• Kutaisi

    Nov 12–14 in Georgia ⋅ ⛅ 16 °C

    We bid a fond farewell to the Blobber Baron and headed for the Tbilisi bus station, jumping on a surprisingly plush intercity coach to Kutaisi. We were even served a cup of tea! It’s not a Cambodian nasi goreng topped with a fried egg delivered in-situ, but serving tea at 100kms/hr is a feat not to be sniffed at. Kutaisi is a small city in the Imereti region of western Georgia, meaning it is the source of that good cheese we’ve been hoovering. Dan has gone up a belt notch, and Chelsea is dreaming about green vegetables. Two weeks of bread and cheese has done the job.

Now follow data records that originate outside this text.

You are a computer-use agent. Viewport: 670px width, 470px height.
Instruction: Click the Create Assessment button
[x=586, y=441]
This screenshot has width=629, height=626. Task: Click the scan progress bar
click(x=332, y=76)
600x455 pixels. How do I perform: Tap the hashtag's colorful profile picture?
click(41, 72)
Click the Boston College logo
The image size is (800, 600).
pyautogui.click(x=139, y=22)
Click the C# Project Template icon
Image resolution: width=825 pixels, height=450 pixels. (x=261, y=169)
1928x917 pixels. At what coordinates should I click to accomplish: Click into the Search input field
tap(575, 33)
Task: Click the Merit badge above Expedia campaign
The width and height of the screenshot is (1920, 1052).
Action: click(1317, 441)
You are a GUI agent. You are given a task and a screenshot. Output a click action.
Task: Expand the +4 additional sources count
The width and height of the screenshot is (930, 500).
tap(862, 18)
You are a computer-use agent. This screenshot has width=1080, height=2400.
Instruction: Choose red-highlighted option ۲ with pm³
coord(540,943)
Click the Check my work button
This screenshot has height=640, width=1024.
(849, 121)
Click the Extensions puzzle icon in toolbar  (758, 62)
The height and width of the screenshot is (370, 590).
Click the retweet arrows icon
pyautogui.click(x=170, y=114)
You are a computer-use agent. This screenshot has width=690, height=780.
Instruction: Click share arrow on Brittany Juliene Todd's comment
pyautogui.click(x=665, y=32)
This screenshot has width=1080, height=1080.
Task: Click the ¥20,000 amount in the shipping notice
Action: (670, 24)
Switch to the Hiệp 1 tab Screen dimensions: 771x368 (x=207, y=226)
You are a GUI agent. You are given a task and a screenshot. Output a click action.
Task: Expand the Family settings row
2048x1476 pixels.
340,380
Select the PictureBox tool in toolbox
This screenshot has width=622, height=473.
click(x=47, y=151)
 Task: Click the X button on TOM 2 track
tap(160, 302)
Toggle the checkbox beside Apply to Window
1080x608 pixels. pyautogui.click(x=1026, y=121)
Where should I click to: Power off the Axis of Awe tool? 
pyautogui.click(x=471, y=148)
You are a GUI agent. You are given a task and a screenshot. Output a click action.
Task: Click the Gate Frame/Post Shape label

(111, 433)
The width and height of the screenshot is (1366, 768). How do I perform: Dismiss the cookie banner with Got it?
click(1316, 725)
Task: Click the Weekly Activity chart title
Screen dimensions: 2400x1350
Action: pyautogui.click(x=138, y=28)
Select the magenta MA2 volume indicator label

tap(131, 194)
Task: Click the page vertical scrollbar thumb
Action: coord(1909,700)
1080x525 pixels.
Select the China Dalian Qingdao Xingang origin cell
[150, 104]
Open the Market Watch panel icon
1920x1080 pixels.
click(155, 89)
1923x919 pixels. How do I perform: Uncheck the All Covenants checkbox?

    This has been the first of many short stops we’ve got this week as we start the sprint towards Europe proper. We whipped round the old town of Kutaisi which is one of the oldest inhabited places in the world. Jason and the Argonauts came through here on their quest for the Golden Fleece. This adventure is depicted in a massive, Soviet-style bas-relief by Bernard Nebieridze completed in 1982, near the Green Bazaar. Turns out every town between China and Turkey has a Green Bazaar. A more contemporary hero, the khachapuri queen of Imereti, Bebia Dali, is the inspiration for the mural ‘With Love’ by artist Sasha Korban. It’s a charming city, though a little quiet in the off-season.

    We had a few brilliant recommendations from our Tbilisi friend Sebastian and worked our way through restaurants Gala, Palaty, and Café Foe-Foe, the last of which means ‘hoity-toity’. Dan settled in there to spend the day working on his novel. Chelsea walked around the city and stumbled across a Georgian band trying (and failing) to film a music video in the park. They’d get only about a minute into the song before an oblivious granny would wander through the set, obstinately ignoring crew entreaties and camera lines.

    We’ve been charmed by the prevalence of live music in Georgian restaurants. If it’s a nice spot, there’ll be a vocalist and pianist at minimum, and occasionally a cellist as well. Our dinner of khachapuri, ojakhuri and gebzhalia was accompanied by a surprisingly stirring instrumental rendition of ‘Nothing Else Matters’ by Metallica (Dan misidentified this as Linkin Park 👎).

    We’re back on the bus heading for the coast now, heavy mists blanketing the green and gold tea-fields of the Guria region all the way to the Black Sea.